Crema punto termometrín

Receta

Hoy cocinamos en modo “laboratorio del buen rollo”: una crema de calabaza que queda sedosa y con la temperatura exacta para que te la puedas zampar sin hacer el baile del “ay-que-quema”. Porque sí, el calor es invisible… hasta que te achicharras el paladar, tronco.

Ingredientes:

  • 800 g de calabaza en trozos (la naranja que te arregla el ánimo)
  • 1 patata mediana (para darle cuerpo sin ponerse pesada)
  • 1/2 cebolla (la que esté más blandita en el cajón, rescátala)
  • 1 diente de ajo pequeñín (opcional, pero le da chispa)
  • 700 ml de caldo de verduras o agua con sal
  • 2 cucharadas de aceite de oliva virgen extra
  • Sal, pimienta y una puntita de nuez moscada (si te va el rollito)
  • Opcional: 80 ml de nata o leche de coco (para modo manta premium)
  • Para el final: pipas de calabaza o picatostes, lo que te pida el crujido

Preparación:

En una olla, echamos el aceite y pochamos la cebolla (y el ajo si lo usas) a fuego medio, hasta que huela a “hogar con intención”.

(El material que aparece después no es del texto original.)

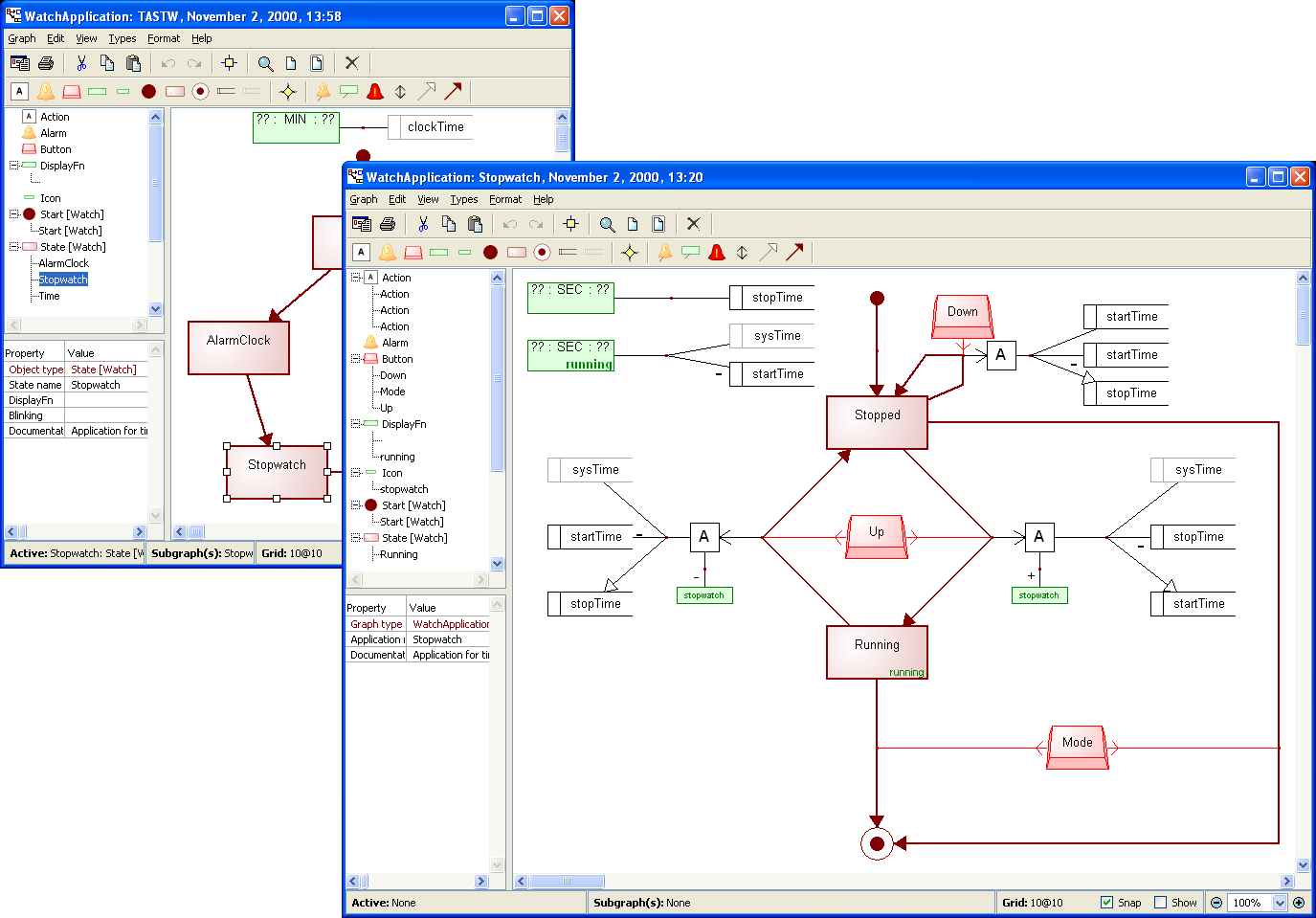The height and width of the screenshot is (918, 1316).
Task: Disable the Snap grid checkbox
Action: coord(1107,903)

Metemos la calabaza y la patata, removemos un poco y cubrimos con el caldo. Dejamos hervir suave hasta que todo esté blandito, de esos días en que una cuchara convence sin discutir.

Batimos hasta que quede cremita fina. Si le pones nata o coco, aquí es el momento. Ajustamos sal, pimienta y especias.

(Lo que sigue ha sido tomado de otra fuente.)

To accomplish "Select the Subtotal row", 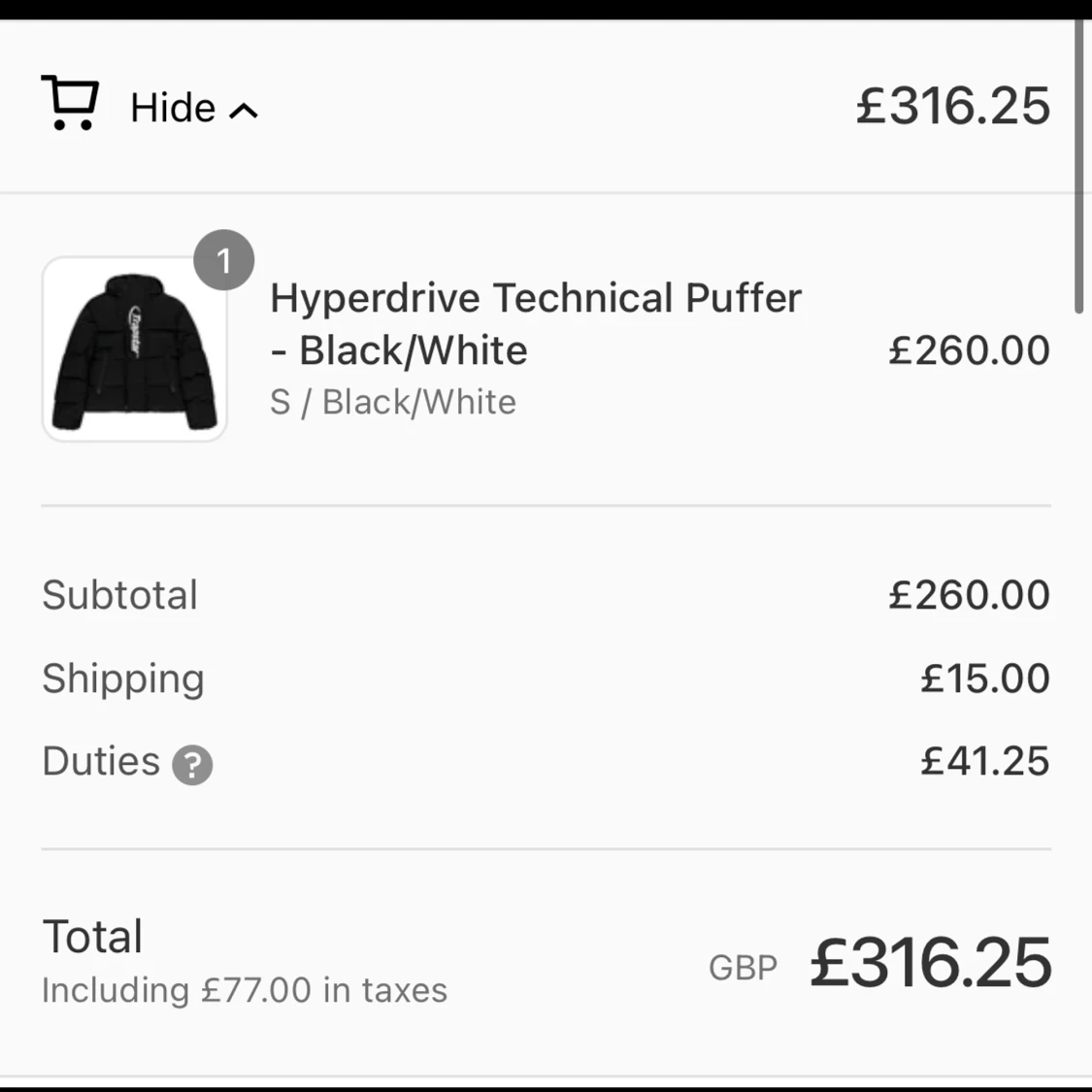I will click(119, 595).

Ahora viene la magia del termómetro: para comerla a gusto, lo ideal es servirla sobre 65-70 ºC como máximo, que es “calentita rica” sin ser “lava”. Si tienes termómetro de cocina, lo clavas. Si no, truco de bosque: mete una cucharita, sopla dos veces y si puedes apoyar la crema en el labio sin querer denunciar a nadie, vas bien.

Coronamos con pipas o picatostes y a cucharar.

Consejo del bosque: la crema muy caliente no sabe más, solo grita más. Hoy, en la cocina y en la vida, deja que las cosas bajen un par de grados antes de juzgarlas.